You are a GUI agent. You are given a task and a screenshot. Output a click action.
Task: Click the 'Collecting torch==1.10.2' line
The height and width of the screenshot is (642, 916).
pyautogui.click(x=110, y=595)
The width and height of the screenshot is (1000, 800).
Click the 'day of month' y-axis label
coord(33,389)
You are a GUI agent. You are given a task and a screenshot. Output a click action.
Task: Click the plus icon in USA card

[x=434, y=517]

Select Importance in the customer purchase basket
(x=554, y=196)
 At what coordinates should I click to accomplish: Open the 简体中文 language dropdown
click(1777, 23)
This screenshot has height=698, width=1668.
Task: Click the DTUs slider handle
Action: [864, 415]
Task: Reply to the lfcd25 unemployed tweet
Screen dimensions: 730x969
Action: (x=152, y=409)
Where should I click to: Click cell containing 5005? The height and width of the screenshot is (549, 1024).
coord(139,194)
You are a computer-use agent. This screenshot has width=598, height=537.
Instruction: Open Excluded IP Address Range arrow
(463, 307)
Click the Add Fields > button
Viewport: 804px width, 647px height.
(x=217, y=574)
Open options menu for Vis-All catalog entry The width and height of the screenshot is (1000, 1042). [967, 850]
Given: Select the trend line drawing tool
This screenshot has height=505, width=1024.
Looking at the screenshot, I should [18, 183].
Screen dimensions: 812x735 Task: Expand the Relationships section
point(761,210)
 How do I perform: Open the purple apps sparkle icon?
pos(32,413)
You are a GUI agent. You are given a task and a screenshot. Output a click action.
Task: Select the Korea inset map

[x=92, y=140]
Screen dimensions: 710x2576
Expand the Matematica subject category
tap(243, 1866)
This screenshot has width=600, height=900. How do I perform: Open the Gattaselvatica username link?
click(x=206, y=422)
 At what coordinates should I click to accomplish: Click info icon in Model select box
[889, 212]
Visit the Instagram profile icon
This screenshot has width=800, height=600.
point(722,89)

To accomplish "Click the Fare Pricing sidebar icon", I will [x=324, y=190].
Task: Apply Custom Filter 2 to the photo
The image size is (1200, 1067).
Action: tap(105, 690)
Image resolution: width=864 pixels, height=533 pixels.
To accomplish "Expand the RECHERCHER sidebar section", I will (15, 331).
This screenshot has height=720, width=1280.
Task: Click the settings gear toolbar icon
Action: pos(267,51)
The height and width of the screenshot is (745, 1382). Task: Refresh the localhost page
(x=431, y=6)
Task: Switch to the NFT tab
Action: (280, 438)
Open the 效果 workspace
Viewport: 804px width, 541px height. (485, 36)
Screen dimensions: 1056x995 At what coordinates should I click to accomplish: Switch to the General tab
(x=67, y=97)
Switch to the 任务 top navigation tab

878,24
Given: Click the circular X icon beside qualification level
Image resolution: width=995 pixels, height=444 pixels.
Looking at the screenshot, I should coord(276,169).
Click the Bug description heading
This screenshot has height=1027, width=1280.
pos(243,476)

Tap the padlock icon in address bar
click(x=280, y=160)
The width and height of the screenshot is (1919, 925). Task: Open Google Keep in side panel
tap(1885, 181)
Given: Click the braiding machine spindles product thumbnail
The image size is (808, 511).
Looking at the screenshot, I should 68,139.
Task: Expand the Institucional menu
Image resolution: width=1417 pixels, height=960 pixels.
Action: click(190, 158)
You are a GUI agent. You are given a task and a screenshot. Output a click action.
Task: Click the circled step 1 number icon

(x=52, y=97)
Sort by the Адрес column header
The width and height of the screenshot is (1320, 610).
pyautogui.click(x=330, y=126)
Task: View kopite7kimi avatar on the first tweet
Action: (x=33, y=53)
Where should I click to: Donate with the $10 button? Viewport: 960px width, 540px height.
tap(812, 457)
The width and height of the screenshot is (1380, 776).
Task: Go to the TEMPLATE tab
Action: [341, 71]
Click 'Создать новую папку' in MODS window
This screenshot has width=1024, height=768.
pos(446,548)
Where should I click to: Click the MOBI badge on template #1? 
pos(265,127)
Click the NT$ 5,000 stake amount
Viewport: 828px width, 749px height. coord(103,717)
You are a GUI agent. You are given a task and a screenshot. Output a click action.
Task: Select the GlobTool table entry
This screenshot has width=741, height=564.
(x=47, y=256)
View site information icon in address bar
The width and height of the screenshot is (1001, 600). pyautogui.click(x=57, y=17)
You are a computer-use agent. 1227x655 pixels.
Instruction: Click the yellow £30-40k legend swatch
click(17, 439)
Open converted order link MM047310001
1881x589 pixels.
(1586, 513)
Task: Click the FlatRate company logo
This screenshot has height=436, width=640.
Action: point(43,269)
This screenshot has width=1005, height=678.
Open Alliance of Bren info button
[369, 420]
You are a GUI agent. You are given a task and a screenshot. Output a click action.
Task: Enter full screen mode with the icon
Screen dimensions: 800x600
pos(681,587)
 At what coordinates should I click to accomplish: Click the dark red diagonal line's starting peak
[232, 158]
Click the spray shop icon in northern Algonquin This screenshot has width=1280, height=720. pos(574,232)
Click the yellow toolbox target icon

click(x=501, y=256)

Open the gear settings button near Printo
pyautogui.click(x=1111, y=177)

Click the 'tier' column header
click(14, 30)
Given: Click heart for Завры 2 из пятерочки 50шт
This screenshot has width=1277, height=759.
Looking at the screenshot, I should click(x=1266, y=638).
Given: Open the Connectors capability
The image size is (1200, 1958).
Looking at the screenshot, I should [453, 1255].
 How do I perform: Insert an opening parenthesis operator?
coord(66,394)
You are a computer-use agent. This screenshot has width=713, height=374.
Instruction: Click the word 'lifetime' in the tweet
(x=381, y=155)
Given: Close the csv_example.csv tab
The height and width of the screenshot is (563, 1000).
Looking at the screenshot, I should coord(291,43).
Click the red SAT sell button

§ Task statement
Once you reach the line that holds "Given: Click heart", print it and every line after it through the end of the records, word for word.

§ Solution for this problem
Given: Click heart for Завры 2 из пятерочки 50шт
This screenshot has width=1277, height=759.
Looking at the screenshot, I should click(x=1266, y=638).
Given: Open the Connectors capability
The image size is (1200, 1958).
Looking at the screenshot, I should [453, 1255].
 How do I perform: Insert an opening parenthesis operator?
coord(66,394)
You are a computer-use agent. This screenshot has width=713, height=374.
Instruction: Click the word 'lifetime' in the tweet
(x=381, y=155)
Given: Close the csv_example.csv tab
The height and width of the screenshot is (563, 1000).
Looking at the screenshot, I should coord(291,43).
Click the red SAT sell button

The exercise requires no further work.